What cohesion looks like in practice
A cohesive team shows up in observable ways. Five behaviours are typical.
- Willingness to share information. Members tell each other what they know rather than holding information as a private resource.
- Strong interpersonal bonds. People care about how their teammates are doing, not only about the work.
- Mutual support. When one member is struggling, others step in.
- Constructive conflict. Disagreements happen but stay focused on the work and resolve at the storming or post-storming level.
- Member satisfaction. People are glad to be on the team rather than tolerating it.
The reflective practitioner looking at a team can ask which of these five are present and which are missing. Missing items show what to work on.
Cohesion plus norms drives performance
Cohesion alone does not guarantee good performance. The norms of the team also matter, and the direction of those norms relative to the school’s goals determines what happens.
Four combinations exist.

----

_TASK ITEM_.
Reproduce the passage from the text on team cohesion between "Cohesion plus norms" and "Four combinations exist.", inclusive.

----

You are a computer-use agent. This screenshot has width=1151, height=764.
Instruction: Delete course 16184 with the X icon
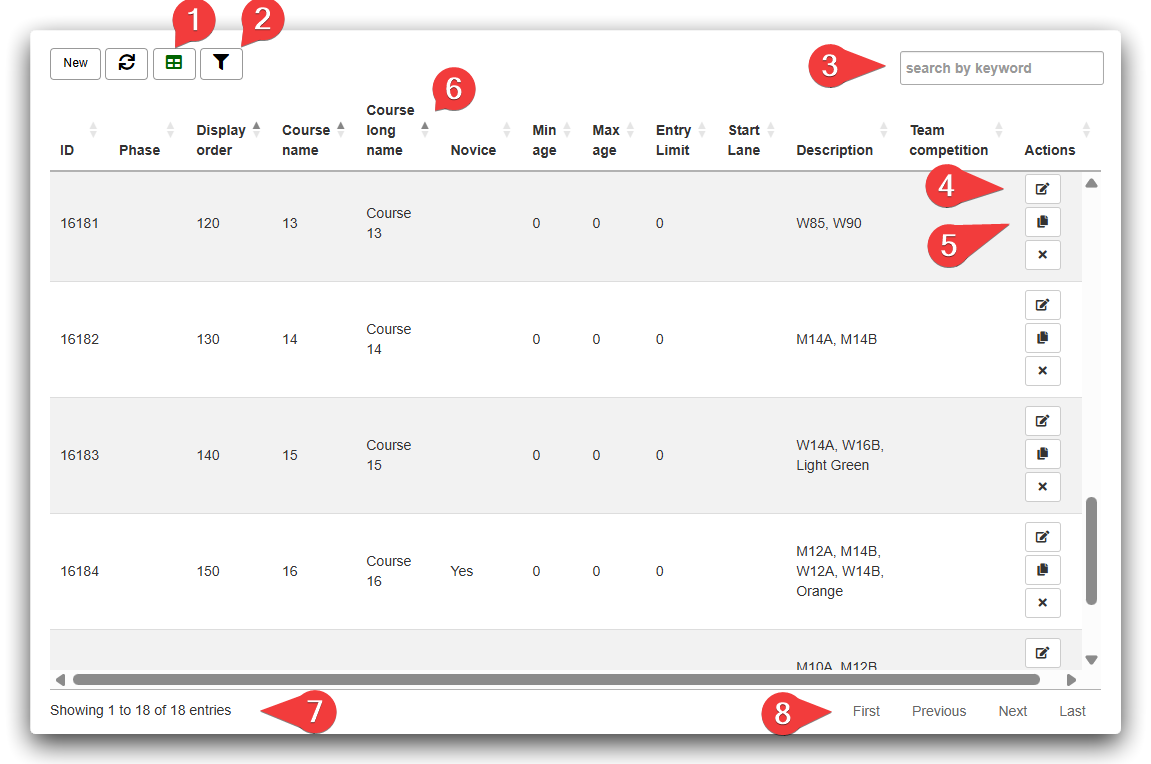pos(1042,603)
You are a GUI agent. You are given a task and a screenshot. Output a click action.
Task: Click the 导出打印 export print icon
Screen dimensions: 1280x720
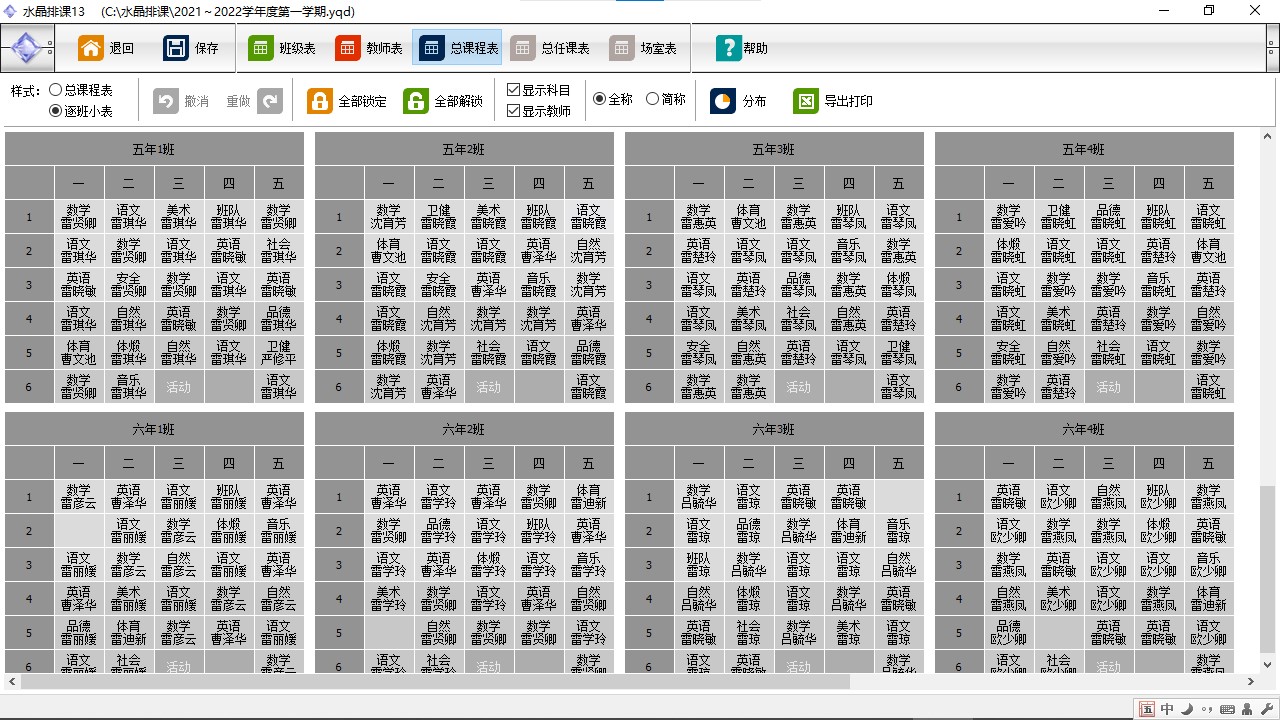pyautogui.click(x=806, y=101)
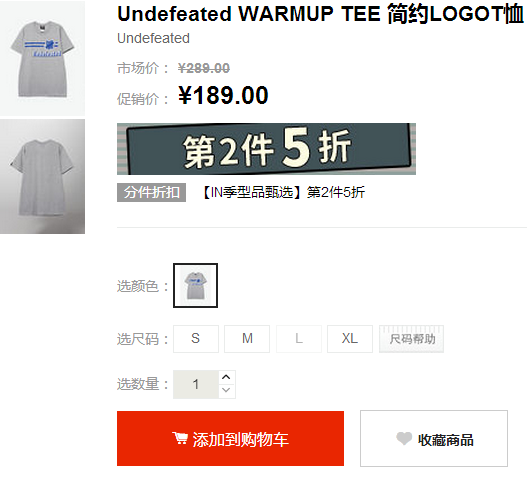
Task: Click the 第2件5折 promotion banner
Action: [x=266, y=149]
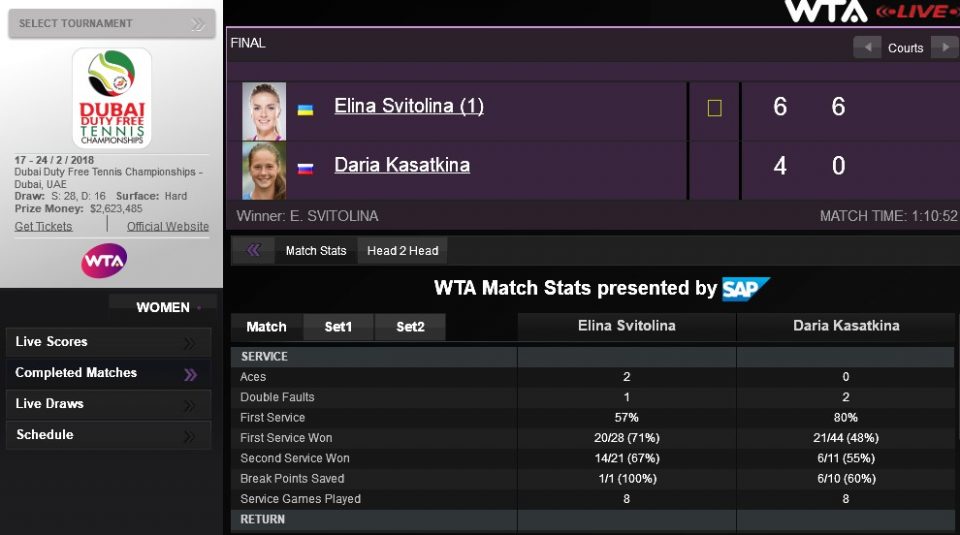
Task: Click Daria Kasatkina's player photo
Action: point(264,170)
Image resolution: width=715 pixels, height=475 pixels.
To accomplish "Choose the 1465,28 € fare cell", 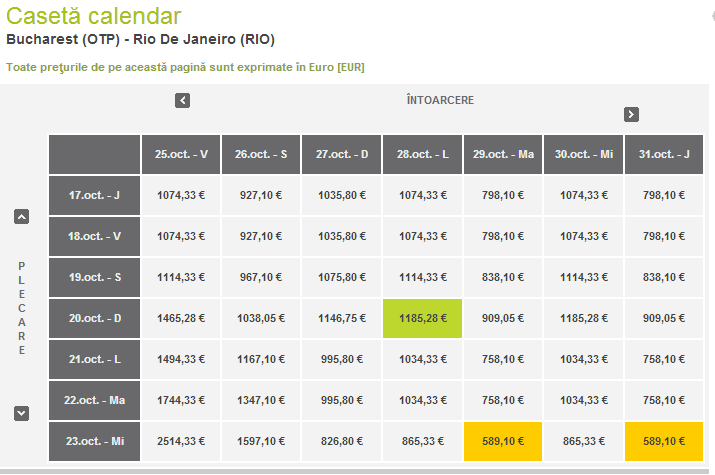I will coord(181,318).
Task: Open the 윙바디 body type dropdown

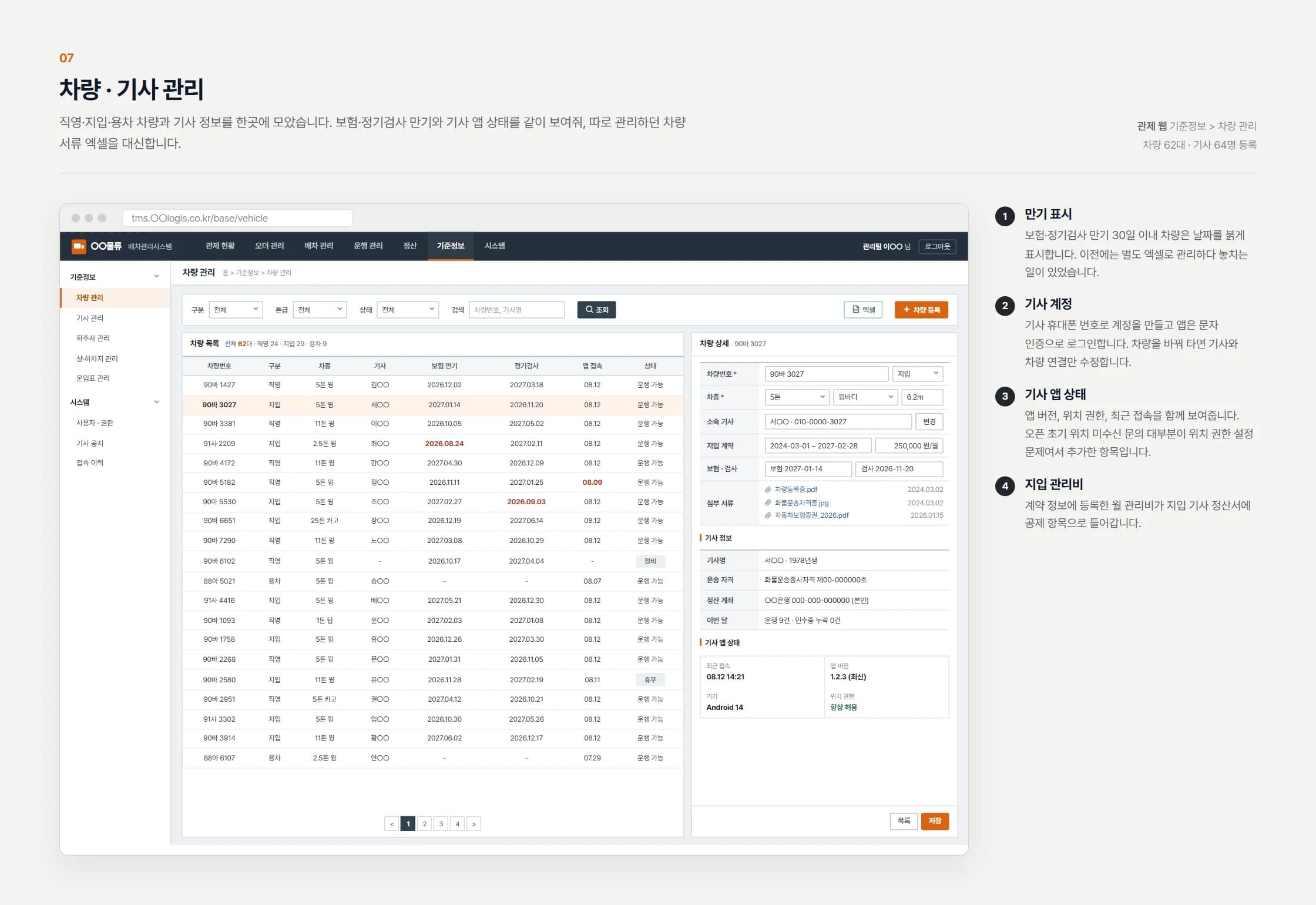Action: (x=865, y=397)
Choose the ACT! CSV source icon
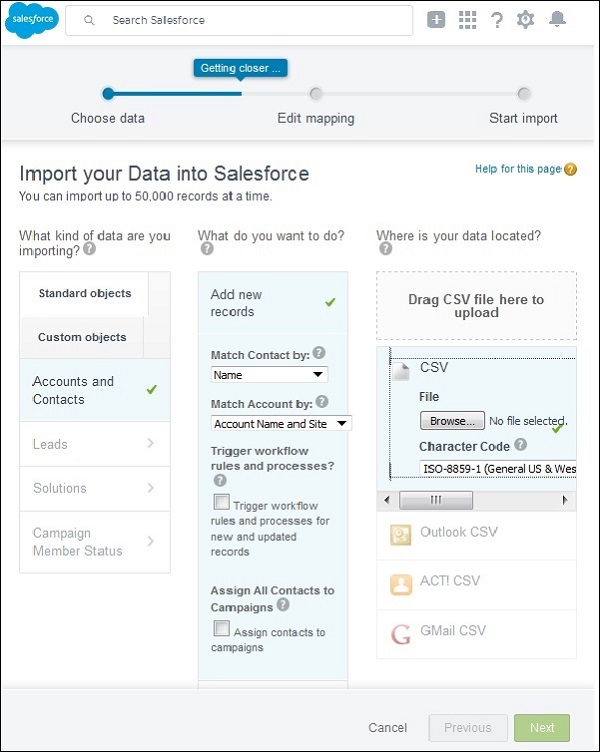This screenshot has width=600, height=753. (x=400, y=583)
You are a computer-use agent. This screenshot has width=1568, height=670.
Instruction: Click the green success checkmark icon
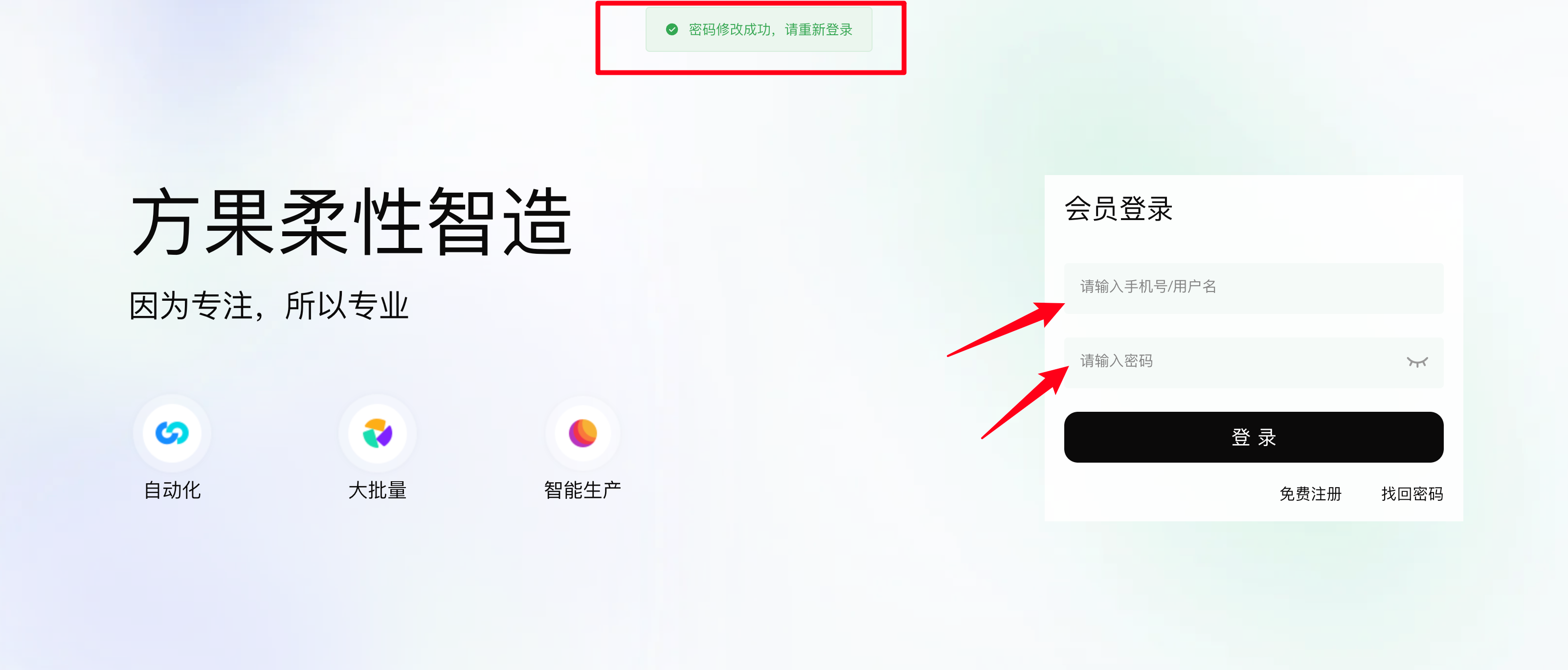click(x=672, y=29)
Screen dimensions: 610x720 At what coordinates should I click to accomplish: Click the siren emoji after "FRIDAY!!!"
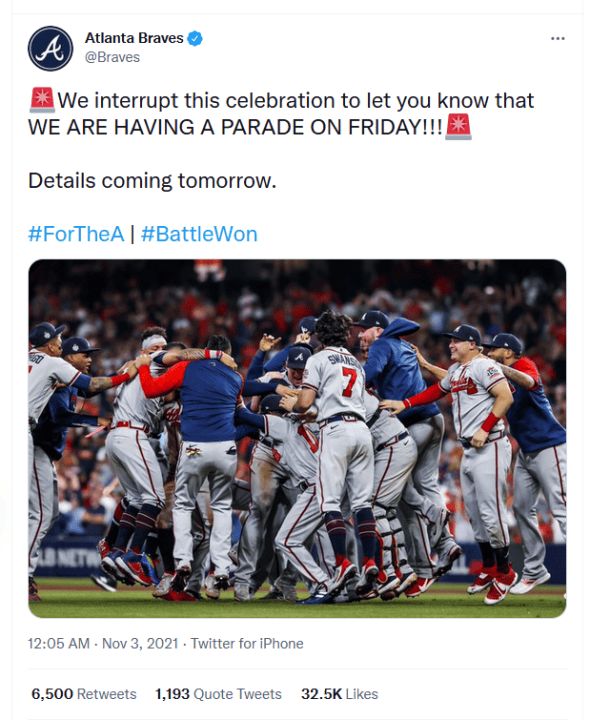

----

_ANSWER TO THIS PROBLEM_.
Cohesion plus norms drives performance
Cohesion alone does not guarantee good performance. The norms of the team also matter, and the direction of those norms relative to the school’s goals determines what happens.
Four combinations exist.